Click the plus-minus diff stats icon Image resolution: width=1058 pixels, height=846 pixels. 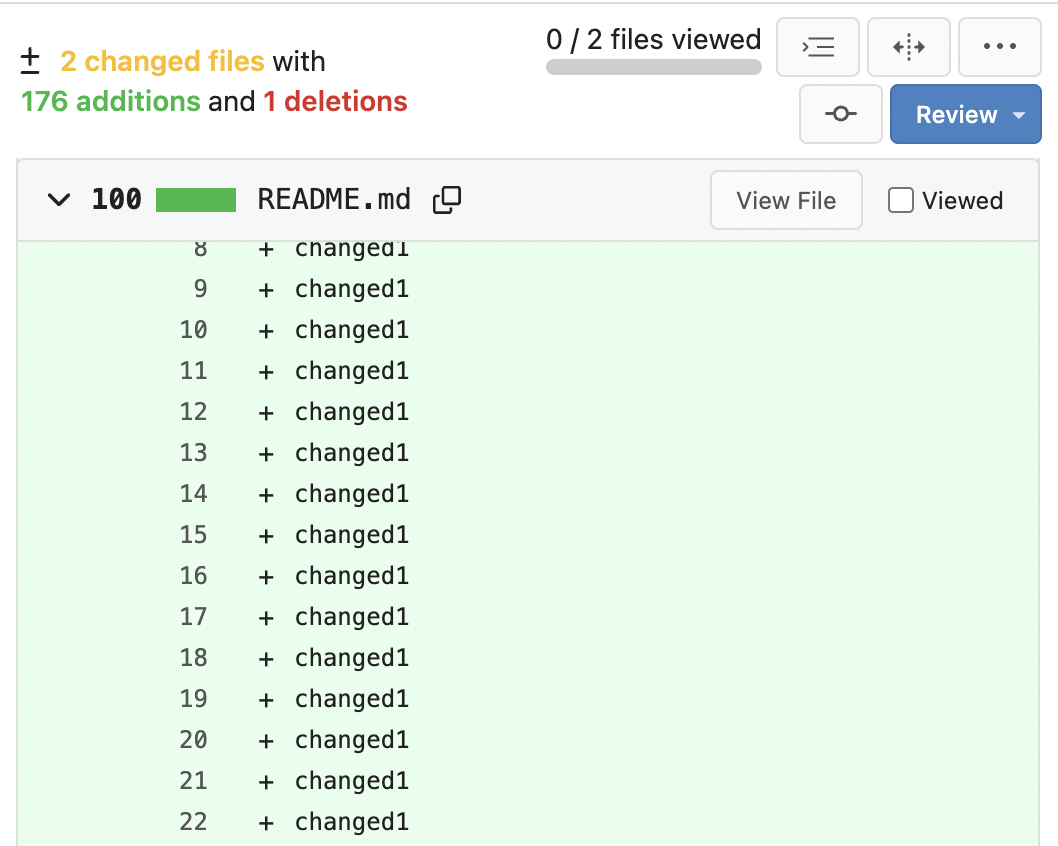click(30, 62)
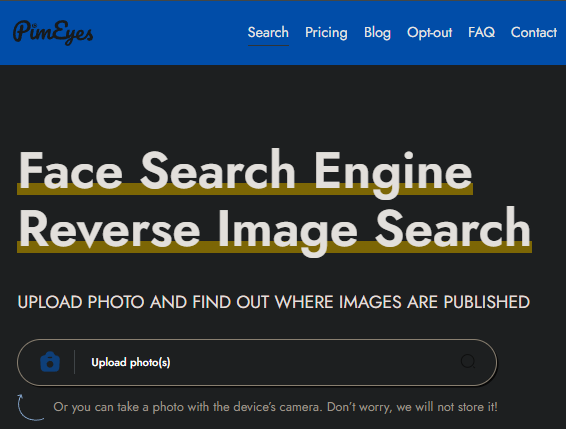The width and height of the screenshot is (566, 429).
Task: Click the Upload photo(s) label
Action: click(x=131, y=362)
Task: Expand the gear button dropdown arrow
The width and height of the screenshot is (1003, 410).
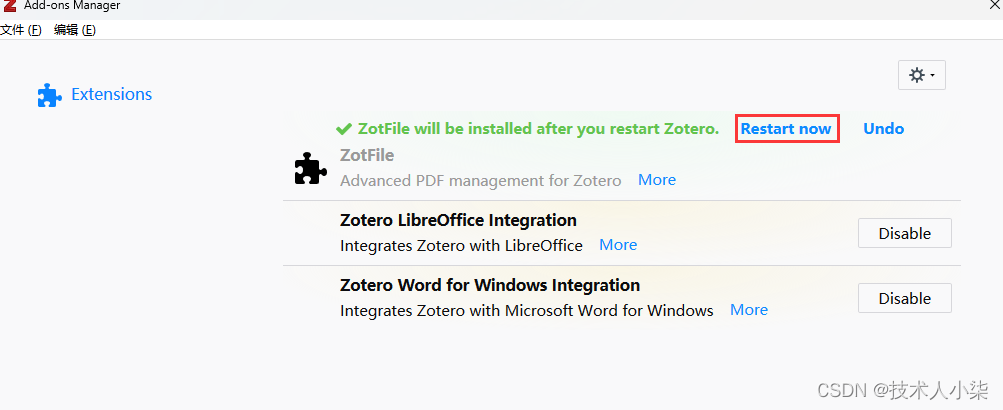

• WHAT IS BEING ASKED
Only the lines from the one with "Task: Expand the gear button dropdown arrow" through the end of the listing above should be output, exactly as written and with no pictures.

• EXERCISE RESULT
Task: Expand the gear button dropdown arrow
The width and height of the screenshot is (1003, 410).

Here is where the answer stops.